Friday, December 18, 2009
A Confederacy of Dunces
The story of this book's publication makes it immediately interesting regardless of its content: it was written by John Kennedy Toole in the early 60s, who failed to find a publisher and ended up killing himself. His mother then shopped around the manuscript until finally it was published in 1980, winning the Pulitzer Prize posthumously in 1981. I doubt there are many other books with such a history...
But as all of us here are products of the liberal elite postmodernist University system such things as the author's biography, intents, and interesting histories are beside the point! Is it any good?
Well it's certainly very original. The main character, Ignatius Reilly, is an amazing creation. Spouting all sorts of high-brow scorn, he also is a bit of an idiot when it comes to doing...uh, anything. He wildly swings from furious to hurt and pathetic, and is a master manipulator who only engineers spectacular failures. He is hilarious (on finding out his on-and-off girl has a new Kenyan man: '"Oh, my God!" Ignatius slobbered. "The minx has been raped by a Mau-Mau."') and has a certain admirable grandeur but is also a total dick to everyone.

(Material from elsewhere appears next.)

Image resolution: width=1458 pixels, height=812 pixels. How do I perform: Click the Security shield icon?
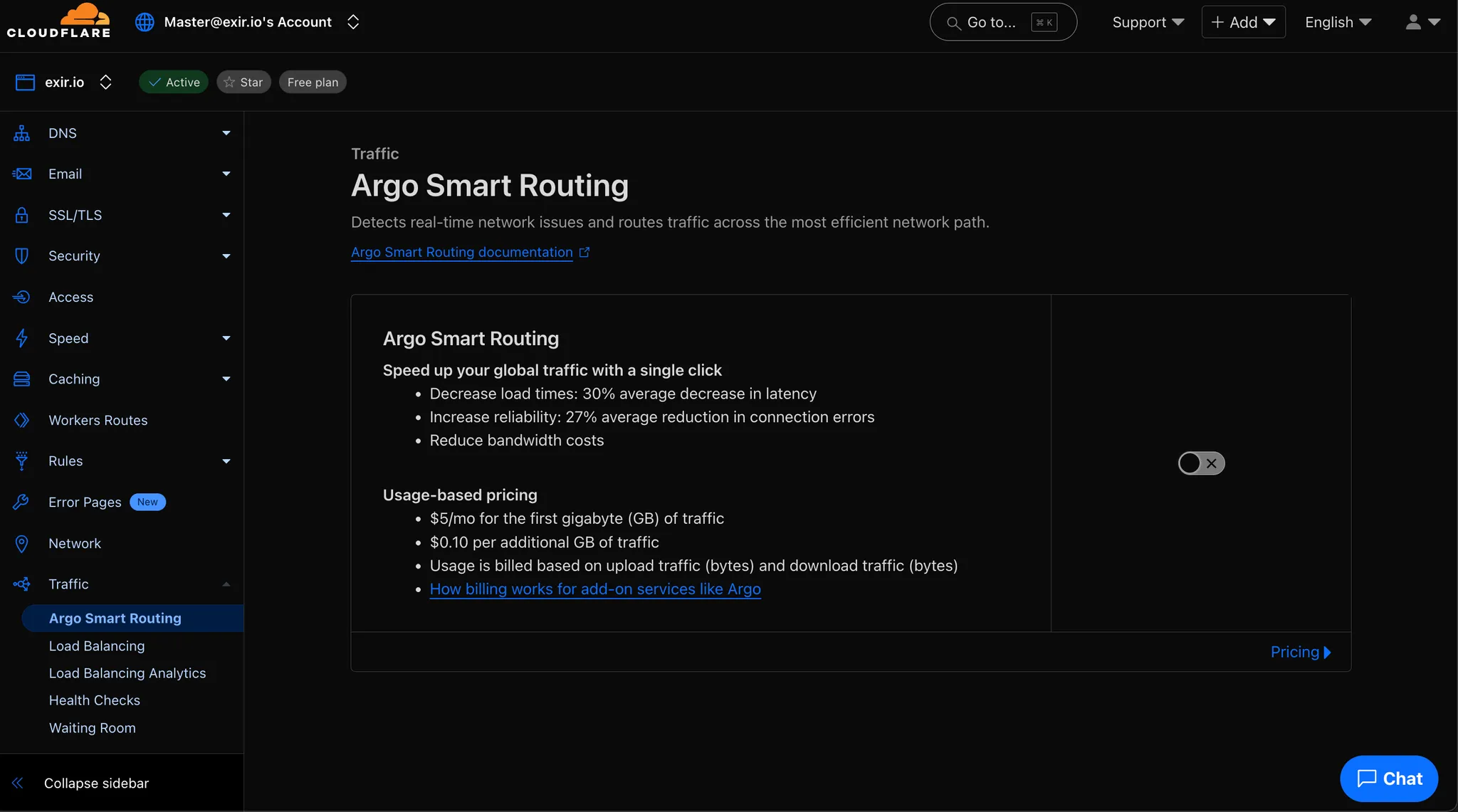click(22, 256)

For just one example, he gets a low-grade job filing papers in a clothing factory office, which he 'does' by chucking away all the papers. He then decorates the office with all kinds of elaborate signs and artwork, and organizes a worker's revolt that evaporates into nothingness just as it starts to get going when it turns out Ignatius has no idea of what he's actually trying to achieve with it.
As he blasts his way through various quarters of New Orleans we get a great depiction of the strange nooks and crannies of that city as well as a host of interesting minor characters. But the book is dominated by Ignatius and his unpredictable interactions with anyone he comes across. Although it's hard to imagine actually having to deal with someone as totally impossible as Ignatius, his conflicts with the world often strike close to reality. His university-educated disdain for simple work, crappy films, and regular people could come from any number of us highbrow types in a moment of weakness. Nobody envies the guy who sells hot dogs do they? And why should I have to do some lame job, I'm so well-educated!
Ignatius stands in for the frustrations of all of us university graduates brimming with mostly useless knowledge and with not much productive to do with it. While most of us will probably manage to 'grow up' and enter the normal, real world, Ignatius is what happens when a kid fails to understand that everyone is 'special' and 'unique' and has to do boring and inane things to be a member of society. But, just as in real life, such sociopathic personalities can still get along fine in their own little bubbles, since they don't care about what they are doing to other people.
So although the disasters of Ignatius's character act as a caution against his type of selfishness and sense of entitlement, the book also seems oddly sympathetic towards him. By portraying him as a big child who has been failed by society, his 'success' in spite of his anti-social tendencies is a happy ending of sorts that also suggests a very depressing view of society's ability to handle outliers. Ignatius just takes advantage every time normal people act nicely towards him, and ends up in the box seat despite nobody actually liking him. Society sucks like that.